▸ Task statement
Transcribe the items below verbatim, from the first line of the items through the line containing "Noticias (105, 93)", with both of those lines included.

--- START Data section ---

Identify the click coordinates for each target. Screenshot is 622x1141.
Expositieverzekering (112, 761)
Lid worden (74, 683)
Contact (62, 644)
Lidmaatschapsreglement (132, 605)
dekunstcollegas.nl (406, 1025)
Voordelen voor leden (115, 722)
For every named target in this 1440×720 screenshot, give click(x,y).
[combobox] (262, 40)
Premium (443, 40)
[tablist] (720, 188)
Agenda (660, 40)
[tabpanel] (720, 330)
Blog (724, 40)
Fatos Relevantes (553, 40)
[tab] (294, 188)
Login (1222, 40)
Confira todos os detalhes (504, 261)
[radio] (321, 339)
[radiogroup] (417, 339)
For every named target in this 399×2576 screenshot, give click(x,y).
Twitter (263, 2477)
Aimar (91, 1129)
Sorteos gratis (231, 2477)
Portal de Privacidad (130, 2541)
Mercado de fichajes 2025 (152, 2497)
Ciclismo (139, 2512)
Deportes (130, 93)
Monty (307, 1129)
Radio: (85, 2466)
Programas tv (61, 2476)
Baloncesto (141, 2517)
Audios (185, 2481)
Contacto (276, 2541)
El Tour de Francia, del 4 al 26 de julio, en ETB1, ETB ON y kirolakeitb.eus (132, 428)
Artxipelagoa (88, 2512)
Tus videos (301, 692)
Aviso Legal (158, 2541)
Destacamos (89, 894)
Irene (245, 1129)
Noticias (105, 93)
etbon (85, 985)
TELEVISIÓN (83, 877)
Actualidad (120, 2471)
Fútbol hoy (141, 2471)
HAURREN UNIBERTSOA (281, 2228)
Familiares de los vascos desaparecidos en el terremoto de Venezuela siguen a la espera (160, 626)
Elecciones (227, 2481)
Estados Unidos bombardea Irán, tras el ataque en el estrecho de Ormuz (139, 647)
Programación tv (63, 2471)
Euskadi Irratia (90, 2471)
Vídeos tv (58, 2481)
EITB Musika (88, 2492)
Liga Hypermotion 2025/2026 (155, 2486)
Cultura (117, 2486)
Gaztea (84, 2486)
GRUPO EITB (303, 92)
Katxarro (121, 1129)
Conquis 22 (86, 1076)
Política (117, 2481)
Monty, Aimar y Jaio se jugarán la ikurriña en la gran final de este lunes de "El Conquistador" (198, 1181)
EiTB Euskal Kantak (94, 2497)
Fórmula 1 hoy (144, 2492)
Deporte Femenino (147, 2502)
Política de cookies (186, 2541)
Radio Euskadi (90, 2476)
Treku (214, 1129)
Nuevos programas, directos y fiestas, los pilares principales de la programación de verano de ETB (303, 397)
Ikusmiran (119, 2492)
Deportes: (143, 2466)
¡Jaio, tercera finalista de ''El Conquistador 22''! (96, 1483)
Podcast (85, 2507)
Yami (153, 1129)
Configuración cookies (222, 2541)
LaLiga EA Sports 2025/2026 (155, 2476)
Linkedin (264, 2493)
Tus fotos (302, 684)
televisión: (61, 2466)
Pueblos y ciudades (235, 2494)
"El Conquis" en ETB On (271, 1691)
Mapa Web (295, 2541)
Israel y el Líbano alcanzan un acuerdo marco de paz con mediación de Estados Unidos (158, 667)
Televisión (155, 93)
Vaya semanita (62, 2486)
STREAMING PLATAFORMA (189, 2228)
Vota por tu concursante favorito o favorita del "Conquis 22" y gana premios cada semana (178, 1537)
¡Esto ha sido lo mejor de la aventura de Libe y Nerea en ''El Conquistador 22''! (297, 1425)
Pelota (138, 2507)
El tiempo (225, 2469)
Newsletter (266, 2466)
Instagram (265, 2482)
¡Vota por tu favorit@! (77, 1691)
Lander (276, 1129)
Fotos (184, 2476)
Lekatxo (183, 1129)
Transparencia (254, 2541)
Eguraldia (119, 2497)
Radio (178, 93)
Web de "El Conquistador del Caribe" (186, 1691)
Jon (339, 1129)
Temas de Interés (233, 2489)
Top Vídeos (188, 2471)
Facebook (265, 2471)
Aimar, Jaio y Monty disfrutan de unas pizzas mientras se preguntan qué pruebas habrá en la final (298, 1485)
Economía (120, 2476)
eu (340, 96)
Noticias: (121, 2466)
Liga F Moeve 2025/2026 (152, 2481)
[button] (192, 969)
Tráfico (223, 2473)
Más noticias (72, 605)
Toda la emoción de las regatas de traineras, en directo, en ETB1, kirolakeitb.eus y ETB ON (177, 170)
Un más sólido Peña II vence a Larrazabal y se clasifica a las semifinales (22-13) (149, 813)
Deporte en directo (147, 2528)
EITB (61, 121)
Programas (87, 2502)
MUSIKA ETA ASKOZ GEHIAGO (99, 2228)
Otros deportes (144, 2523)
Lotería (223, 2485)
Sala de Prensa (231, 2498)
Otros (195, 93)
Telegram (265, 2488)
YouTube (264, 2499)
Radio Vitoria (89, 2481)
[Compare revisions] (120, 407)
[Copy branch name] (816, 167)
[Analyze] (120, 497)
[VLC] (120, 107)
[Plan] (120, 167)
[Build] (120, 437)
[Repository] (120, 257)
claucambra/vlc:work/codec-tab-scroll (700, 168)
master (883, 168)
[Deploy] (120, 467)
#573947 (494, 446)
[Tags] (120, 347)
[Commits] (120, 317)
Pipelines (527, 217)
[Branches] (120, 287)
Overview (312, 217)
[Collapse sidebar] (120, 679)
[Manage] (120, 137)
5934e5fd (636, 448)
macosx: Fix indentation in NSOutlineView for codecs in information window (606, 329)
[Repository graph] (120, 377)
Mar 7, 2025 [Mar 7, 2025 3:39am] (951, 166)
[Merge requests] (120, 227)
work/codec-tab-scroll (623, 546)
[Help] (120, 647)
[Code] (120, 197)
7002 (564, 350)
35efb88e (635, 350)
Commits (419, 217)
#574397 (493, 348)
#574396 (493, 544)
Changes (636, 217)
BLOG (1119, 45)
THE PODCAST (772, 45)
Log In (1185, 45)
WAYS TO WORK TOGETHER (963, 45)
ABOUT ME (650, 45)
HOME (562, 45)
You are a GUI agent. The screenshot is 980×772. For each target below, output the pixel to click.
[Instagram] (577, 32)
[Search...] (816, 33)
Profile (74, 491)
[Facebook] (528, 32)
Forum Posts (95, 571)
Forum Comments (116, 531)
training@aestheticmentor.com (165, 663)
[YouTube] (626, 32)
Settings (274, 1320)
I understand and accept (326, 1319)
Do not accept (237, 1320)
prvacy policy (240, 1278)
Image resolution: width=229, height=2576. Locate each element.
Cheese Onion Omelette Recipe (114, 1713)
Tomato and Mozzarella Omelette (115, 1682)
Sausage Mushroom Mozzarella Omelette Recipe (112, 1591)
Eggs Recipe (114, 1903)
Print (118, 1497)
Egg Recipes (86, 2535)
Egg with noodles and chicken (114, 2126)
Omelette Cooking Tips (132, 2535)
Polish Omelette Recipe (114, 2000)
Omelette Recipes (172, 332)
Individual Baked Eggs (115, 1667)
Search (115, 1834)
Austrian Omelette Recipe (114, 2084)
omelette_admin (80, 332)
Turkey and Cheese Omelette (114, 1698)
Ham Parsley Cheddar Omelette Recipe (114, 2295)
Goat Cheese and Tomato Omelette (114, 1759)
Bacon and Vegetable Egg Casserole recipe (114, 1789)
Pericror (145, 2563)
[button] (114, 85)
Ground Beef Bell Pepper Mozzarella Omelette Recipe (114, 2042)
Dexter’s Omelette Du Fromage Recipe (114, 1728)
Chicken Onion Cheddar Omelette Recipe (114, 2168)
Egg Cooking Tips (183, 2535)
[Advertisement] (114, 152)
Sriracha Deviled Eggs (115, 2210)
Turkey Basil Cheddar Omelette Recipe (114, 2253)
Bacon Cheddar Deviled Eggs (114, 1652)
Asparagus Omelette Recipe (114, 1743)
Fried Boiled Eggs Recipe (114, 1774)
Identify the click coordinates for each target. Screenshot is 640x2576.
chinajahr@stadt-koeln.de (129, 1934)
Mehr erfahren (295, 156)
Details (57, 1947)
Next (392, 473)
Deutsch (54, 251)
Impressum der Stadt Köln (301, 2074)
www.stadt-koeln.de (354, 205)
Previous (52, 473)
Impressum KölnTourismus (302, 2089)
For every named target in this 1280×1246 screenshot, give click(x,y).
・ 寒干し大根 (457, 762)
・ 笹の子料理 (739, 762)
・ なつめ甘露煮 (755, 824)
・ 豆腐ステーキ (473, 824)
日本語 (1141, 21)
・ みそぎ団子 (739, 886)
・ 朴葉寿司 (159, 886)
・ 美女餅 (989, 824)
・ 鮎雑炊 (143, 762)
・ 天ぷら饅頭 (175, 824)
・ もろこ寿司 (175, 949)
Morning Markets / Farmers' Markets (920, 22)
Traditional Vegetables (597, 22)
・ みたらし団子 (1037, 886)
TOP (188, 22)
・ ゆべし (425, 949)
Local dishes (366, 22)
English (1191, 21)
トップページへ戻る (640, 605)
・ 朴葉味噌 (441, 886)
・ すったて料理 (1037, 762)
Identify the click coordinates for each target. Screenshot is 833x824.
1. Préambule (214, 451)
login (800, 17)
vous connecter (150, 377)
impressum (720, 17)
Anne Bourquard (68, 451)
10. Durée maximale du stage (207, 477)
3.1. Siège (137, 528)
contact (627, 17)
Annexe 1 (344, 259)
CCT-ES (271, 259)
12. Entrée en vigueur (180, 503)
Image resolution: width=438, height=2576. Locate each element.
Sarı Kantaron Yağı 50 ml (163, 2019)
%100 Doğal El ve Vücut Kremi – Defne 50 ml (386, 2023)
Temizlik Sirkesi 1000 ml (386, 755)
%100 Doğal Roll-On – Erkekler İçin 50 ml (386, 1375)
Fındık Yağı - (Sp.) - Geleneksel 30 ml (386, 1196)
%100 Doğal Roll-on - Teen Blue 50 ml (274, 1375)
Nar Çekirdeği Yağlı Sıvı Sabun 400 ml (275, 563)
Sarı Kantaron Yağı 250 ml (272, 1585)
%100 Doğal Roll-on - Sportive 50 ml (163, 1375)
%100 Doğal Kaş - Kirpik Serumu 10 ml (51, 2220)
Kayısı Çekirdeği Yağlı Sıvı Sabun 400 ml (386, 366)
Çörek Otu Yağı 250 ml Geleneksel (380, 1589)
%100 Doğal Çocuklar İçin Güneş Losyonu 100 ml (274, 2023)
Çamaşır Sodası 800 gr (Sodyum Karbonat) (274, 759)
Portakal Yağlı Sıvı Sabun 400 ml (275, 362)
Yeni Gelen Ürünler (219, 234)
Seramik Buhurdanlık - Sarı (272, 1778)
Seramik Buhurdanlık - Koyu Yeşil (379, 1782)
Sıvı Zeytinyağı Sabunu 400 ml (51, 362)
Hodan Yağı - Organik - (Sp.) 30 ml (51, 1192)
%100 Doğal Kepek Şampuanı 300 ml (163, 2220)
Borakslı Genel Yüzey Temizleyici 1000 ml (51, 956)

--- END Data section ---

▸ Answer to the exercise
Identify the click coordinates for each target. Screenshot is 622x1141.
Expositieverzekering (112, 761)
Lid worden (74, 683)
Contact (62, 644)
Lidmaatschapsreglement (132, 605)
dekunstcollegas.nl (406, 1025)
Voordelen voor leden (115, 722)
For every named target in this 1440×720 screenshot, give click(x,y).
[combobox] (262, 40)
Premium (443, 40)
[tablist] (720, 188)
Agenda (660, 40)
[tabpanel] (720, 330)
Blog (724, 40)
Fatos Relevantes (553, 40)
[tab] (294, 188)
Login (1222, 40)
Confira todos os detalhes (504, 261)
[radio] (321, 339)
[radiogroup] (417, 339)
For every named target in this 399×2576 screenshot, give click(x,y).
Twitter (263, 2477)
Aimar (91, 1129)
Sorteos gratis (231, 2477)
Portal de Privacidad (130, 2541)
Mercado de fichajes 2025 (152, 2497)
Ciclismo (139, 2512)
Deportes (130, 93)
Monty (307, 1129)
Radio: (85, 2466)
Programas tv (61, 2476)
Baloncesto (141, 2517)
Audios (185, 2481)
Contacto (276, 2541)
El Tour de Francia, del 4 al 26 de julio, en ETB1, ETB ON y kirolakeitb.eus (132, 428)
Artxipelagoa (88, 2512)
Tus videos (301, 692)
Aviso Legal (158, 2541)
Destacamos (89, 894)
Irene (245, 1129)
Noticias (105, 93)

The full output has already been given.